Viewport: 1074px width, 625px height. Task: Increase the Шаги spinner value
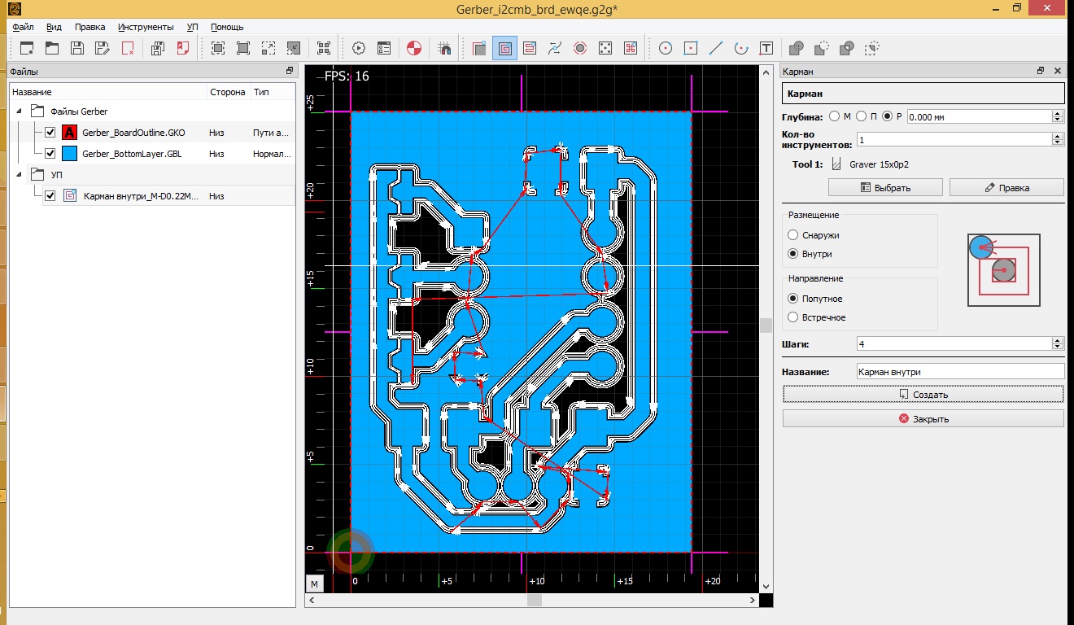(x=1058, y=340)
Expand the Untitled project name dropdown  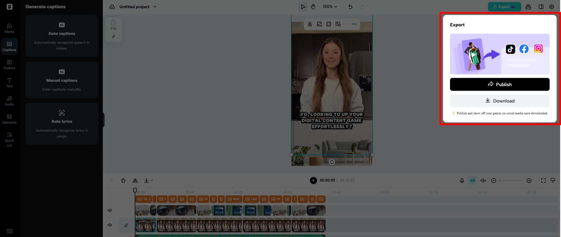(x=155, y=7)
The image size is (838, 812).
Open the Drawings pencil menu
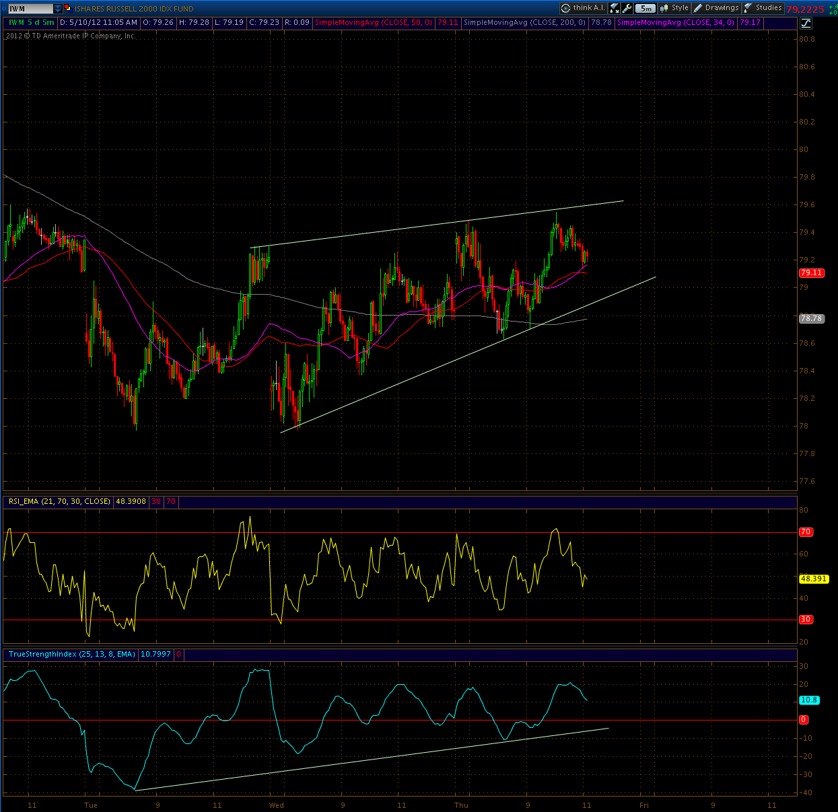point(716,8)
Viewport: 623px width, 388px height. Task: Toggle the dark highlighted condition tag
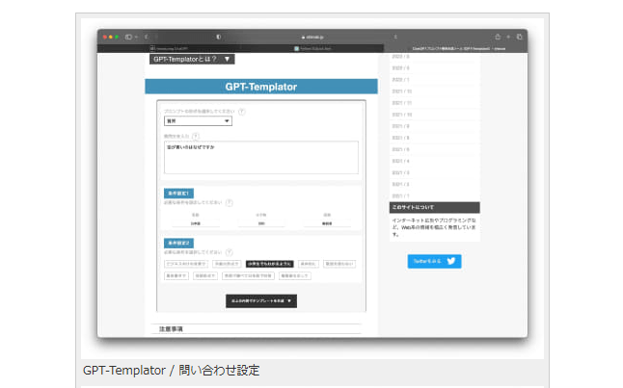(x=269, y=262)
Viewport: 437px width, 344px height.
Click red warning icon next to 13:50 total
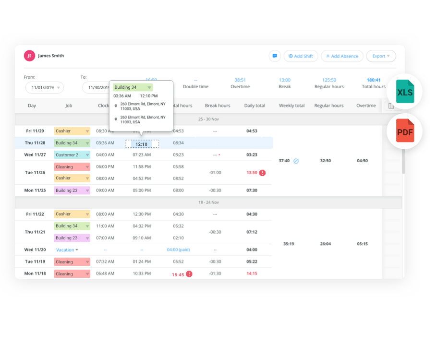pos(262,173)
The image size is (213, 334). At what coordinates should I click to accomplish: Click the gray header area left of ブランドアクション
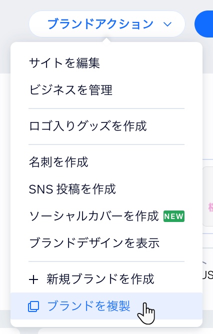click(14, 22)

WHAT YOU ARE ASKED TO DO: Output exactly, and with no pictures, the lines from the line that holds "Viewport: 437px width, 344px height." through the last line of the listing above.

RESPONSE BOX:
Viewport: 437px width, 344px height.
Click red warning icon next to 13:50 total
pos(262,173)
The image size is (213, 334). At what coordinates should I click to accomplish: Click the gray header area left of ブランドアクション
click(14, 22)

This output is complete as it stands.